I'm taking @tohojo's word for it here. Doesn't CAKE need to see what the source and destination of the packets is to actually provide flow fairness et al?
Well it should see the layer 3 source in destination it just doesn't see ethernet source in destination which I don't think should matter however cake has to know what this packet is that it's a layer 3 bear packet and therefore know where to look inside the packet for the various Fields it wants to look at and I don't know whether it's smart enough to do that
@tohojo could you expand on this aspect discussed above here perhaps? Would having CAKE work on IFB including combination of flows from WAN and layer 3 flows from WireGuard interface break CAKE?
So @dlakelan if you are right then ingress hooks on WAN and VPN would presumably(?) work for DSCP marking and then forwarding to IFB. I was actually using this for some time using tc (without DSCP marking), and it was only when I looked at the 'tcpdump' stuff that it dawned on me that something might not be right.
If CAKE can actually work with layer 3 packets in IFB taken from VPN (mixed with packets taken from WAN) something like this in nftables might then work(?):
table netdev cake {
chain capture-ul {
type filter hook ingress devices = { br-lan, br-guest } priority -149; policy accept;
ip daddr != { 192.168.1.0/24, 192.168.2.0/24 } jump process-ul
}
chain process-ul {
ip dscp set cs3
ip protocol icmp ip dscp set cs5 counter
ether type ip fwd to "ifb-ul"
}
chain capture-dl {
type filter hook ingress devices = { wan, vpn } priority -149; policy accept;
ip saddr != { $wg_endpoint } jump process-dl
}
chain process-dl {
ip dscp set cs3
ip protocol icmp ip dscp set cs5 counter
ether type ip fwd to "ifb-dl"
}
}
BTW @dlakelan if this approach would work, would there be a good way to feed in:
wg_endpoint=$(wg show | awk '{if($1 == "endpoint:"){split($2,a,":"); print a[1]}}')
into the nftables script?
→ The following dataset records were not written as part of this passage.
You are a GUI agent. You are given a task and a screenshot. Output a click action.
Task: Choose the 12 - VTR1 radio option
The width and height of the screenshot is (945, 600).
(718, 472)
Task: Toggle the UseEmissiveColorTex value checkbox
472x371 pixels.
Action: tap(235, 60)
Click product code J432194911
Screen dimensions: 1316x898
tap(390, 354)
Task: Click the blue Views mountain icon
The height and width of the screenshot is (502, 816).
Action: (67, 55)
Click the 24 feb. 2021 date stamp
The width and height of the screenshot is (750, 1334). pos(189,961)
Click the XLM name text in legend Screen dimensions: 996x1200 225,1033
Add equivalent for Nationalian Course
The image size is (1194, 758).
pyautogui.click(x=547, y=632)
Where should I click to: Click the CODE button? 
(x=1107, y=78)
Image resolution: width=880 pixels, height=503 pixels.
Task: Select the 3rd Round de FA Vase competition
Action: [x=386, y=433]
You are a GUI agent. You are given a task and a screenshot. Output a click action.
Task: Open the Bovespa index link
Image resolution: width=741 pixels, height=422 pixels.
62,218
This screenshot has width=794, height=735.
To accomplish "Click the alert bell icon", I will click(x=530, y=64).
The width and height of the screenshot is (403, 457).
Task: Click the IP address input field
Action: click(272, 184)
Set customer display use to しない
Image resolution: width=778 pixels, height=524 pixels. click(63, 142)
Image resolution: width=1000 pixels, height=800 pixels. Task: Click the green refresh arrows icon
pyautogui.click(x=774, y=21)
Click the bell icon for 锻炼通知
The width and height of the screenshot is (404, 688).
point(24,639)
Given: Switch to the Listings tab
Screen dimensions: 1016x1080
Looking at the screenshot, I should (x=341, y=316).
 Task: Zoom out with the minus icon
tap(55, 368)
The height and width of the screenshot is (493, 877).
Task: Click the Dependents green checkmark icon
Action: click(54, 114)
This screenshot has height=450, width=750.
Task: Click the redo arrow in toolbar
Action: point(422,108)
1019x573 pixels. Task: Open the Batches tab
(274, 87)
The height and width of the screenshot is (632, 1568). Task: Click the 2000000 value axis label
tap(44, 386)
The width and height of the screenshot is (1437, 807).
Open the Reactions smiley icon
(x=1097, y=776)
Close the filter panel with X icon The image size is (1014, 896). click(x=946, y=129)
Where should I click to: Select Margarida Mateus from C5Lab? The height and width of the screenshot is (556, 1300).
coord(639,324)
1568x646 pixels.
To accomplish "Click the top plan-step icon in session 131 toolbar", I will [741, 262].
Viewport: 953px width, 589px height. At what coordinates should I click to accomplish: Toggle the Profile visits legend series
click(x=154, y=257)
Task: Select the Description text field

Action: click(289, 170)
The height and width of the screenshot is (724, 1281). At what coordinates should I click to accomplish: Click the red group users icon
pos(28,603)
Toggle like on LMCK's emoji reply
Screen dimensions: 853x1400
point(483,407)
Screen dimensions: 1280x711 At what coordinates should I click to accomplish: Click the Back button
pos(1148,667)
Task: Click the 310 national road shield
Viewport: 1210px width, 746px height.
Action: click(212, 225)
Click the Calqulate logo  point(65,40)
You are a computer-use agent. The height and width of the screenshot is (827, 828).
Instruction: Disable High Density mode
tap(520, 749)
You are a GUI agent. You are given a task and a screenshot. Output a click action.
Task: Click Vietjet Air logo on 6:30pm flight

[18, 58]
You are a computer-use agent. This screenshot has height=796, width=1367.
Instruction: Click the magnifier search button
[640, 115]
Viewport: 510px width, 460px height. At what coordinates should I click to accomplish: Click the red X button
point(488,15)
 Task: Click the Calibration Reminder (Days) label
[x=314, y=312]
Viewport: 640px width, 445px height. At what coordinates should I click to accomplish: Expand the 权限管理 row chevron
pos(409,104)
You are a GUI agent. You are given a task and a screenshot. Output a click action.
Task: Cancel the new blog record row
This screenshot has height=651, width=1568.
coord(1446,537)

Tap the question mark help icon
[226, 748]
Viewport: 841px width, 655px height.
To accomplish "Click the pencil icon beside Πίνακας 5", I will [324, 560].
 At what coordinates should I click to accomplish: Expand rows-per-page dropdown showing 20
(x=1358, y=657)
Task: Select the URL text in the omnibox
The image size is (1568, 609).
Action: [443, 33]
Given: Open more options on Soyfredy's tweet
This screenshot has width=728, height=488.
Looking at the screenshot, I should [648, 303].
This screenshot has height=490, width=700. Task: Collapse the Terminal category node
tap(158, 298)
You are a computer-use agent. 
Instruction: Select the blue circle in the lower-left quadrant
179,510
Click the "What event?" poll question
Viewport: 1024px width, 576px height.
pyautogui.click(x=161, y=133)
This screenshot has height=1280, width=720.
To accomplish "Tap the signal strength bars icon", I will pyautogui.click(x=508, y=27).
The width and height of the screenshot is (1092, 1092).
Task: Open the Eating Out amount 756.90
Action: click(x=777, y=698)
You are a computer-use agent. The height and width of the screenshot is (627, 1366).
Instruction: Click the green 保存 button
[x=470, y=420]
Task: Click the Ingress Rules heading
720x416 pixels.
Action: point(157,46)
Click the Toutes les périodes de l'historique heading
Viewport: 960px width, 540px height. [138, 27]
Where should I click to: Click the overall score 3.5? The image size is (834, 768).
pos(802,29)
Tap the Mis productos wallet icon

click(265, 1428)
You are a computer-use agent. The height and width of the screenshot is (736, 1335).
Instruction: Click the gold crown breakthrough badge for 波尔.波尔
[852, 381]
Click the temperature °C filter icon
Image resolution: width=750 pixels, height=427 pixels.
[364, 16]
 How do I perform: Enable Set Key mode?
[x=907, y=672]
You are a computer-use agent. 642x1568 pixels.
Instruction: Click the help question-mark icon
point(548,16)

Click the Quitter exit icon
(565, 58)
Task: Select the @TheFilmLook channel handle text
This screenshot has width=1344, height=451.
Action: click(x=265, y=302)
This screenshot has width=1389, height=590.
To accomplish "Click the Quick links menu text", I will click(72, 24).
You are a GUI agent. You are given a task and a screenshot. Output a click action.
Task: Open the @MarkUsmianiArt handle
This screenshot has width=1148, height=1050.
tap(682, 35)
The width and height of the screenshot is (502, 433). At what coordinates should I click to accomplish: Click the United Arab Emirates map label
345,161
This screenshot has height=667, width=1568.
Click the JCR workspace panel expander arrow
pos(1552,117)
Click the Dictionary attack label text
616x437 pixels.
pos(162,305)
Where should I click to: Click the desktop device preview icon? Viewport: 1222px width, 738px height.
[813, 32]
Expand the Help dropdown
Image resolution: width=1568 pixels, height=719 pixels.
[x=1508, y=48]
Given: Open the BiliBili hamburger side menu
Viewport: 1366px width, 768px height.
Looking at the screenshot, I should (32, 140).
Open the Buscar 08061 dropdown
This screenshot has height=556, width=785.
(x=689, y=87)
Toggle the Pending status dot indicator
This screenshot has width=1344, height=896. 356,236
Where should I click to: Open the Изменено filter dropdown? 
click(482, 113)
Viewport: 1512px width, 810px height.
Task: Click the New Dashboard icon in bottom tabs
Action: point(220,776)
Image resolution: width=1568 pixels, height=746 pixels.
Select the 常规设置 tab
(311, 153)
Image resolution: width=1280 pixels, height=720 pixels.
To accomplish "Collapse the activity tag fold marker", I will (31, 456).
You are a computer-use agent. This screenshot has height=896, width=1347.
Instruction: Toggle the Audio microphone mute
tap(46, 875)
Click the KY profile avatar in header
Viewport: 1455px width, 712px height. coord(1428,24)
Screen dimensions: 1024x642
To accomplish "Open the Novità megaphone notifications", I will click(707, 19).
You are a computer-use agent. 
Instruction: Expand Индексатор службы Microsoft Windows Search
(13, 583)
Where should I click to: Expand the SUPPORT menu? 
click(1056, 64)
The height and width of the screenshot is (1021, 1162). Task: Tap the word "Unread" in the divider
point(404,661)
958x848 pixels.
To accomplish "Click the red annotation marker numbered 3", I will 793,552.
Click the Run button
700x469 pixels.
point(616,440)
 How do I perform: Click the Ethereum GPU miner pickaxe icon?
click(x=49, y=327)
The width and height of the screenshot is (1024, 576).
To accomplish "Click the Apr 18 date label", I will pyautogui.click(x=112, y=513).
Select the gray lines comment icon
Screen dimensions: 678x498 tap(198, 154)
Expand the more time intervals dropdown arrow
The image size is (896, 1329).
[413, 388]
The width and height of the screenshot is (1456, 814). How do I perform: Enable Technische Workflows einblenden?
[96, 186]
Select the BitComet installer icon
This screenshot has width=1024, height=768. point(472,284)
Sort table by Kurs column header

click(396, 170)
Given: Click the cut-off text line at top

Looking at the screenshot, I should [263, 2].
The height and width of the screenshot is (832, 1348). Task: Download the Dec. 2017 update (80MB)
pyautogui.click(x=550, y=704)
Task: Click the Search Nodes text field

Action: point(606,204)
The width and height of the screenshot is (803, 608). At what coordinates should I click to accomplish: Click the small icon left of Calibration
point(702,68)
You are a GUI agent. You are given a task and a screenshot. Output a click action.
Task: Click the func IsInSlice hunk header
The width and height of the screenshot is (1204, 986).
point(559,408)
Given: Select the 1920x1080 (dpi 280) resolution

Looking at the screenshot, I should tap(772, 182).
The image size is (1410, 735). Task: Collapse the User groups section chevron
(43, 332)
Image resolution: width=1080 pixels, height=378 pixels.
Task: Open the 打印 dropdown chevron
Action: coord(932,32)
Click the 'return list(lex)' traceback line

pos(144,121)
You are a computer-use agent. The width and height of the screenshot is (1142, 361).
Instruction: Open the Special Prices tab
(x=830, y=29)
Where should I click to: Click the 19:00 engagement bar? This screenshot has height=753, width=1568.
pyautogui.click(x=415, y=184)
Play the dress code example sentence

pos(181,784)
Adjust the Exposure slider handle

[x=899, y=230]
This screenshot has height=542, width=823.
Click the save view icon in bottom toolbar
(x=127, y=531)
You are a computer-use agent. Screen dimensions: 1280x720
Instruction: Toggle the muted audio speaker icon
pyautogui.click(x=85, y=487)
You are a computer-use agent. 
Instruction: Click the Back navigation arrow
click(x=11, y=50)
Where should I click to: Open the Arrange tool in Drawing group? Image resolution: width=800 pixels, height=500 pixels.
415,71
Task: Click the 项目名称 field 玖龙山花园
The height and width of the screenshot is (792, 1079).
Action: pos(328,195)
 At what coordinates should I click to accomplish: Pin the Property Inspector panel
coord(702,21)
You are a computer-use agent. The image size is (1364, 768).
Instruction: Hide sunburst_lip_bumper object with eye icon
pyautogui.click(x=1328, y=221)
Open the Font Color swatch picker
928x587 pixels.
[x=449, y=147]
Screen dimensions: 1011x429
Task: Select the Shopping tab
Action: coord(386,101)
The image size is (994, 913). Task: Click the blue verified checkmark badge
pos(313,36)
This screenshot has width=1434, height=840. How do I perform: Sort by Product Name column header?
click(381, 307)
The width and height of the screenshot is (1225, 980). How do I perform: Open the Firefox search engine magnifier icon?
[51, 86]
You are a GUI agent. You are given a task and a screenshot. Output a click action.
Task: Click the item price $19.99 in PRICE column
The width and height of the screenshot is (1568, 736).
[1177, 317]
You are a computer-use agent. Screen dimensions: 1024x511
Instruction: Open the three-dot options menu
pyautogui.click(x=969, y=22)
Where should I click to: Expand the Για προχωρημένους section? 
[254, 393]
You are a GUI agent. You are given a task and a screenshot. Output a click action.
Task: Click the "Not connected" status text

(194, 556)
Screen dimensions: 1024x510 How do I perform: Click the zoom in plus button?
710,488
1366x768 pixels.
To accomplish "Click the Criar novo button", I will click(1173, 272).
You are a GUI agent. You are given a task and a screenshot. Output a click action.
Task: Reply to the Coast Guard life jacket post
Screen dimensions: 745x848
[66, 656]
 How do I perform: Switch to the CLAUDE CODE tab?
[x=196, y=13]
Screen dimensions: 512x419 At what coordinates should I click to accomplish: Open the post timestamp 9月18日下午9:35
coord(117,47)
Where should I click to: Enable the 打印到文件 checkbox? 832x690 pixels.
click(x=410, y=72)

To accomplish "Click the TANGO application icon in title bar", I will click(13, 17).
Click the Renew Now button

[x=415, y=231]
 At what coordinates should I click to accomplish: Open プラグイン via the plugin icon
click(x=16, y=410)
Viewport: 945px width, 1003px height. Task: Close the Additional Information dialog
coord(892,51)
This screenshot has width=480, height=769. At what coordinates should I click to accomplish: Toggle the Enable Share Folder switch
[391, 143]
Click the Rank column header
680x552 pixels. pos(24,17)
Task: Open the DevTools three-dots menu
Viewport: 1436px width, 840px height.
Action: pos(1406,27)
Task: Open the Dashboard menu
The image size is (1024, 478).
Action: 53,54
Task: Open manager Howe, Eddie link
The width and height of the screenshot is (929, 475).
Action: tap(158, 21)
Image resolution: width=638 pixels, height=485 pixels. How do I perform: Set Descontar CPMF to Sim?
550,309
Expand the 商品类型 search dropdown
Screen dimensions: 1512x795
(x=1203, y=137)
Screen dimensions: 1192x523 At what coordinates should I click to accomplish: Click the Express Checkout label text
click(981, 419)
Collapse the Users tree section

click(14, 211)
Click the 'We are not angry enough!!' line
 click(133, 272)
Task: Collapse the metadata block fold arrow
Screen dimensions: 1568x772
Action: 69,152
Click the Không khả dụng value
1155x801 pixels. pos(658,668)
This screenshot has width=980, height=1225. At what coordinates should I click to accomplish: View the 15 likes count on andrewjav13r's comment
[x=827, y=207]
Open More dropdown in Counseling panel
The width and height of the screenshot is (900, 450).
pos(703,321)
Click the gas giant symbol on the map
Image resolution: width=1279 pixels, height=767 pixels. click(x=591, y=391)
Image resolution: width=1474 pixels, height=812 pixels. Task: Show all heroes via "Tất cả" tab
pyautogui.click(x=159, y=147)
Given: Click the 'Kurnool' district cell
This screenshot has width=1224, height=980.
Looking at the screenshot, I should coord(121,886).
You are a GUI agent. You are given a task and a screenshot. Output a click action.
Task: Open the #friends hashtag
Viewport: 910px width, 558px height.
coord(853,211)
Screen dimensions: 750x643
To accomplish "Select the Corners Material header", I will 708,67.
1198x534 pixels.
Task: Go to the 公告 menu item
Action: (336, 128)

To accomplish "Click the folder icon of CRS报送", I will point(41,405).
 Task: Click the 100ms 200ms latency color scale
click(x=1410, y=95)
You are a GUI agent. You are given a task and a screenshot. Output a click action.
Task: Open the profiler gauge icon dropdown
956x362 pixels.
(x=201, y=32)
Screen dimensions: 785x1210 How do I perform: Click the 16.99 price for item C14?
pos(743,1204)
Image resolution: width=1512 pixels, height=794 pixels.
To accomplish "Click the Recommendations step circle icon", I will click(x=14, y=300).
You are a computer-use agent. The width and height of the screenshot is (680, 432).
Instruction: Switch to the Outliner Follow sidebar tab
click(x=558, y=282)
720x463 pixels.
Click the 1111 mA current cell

I guess I'd just have service file or hotplug run in the background and launch script with 'nft -f ..'?
Yes the issue is whether this is just a problem with TCP dump being confused by the packet if everybody else is happy then it's no big deal maybe you could set it back up and then look at the capture on your lan side and see if the packets coming from VPN wind up with the correct dscp as they leave the lan
root@OpenWrt:~# cat test.nft
table netdev cake {
chain capture-dl {
type filter hook ingress device vpn priority -149; policy accept;
jump process-dl
}
chain process-dl {
ip dscp set cs3
ip protocol icmp ip dscp set cs5 counter
ether type ip fwd to "ifb-test"
}
}
results in nothing showing up on ifb-test. How would I correctly 'fwd to'?
First Update: removing 'ether type ip' and just retaining 'fwd to' works (as in I see garbled text using 'tcpdump -i ifb-test'), but how do I know whether DSCP marks are retained or not?
Second Update: ah, I see on 'br-lan' that DSCP is preserved:
17:32:03.874033 IP (tos 0xa0, ttl 58, id 26627, offset 0, flags [none], proto ICMP (1), length 60)
one.one.one.one > XX.lan: ICMP echo reply, id 1, seq 60, length 40
OK so @dlakelan you are right it works from DSCP marking perspective so the question for @tohojo is whether CAKE can properly work with ifb that has mixture of layer 3 flows from VPN and other layer flows from WAN.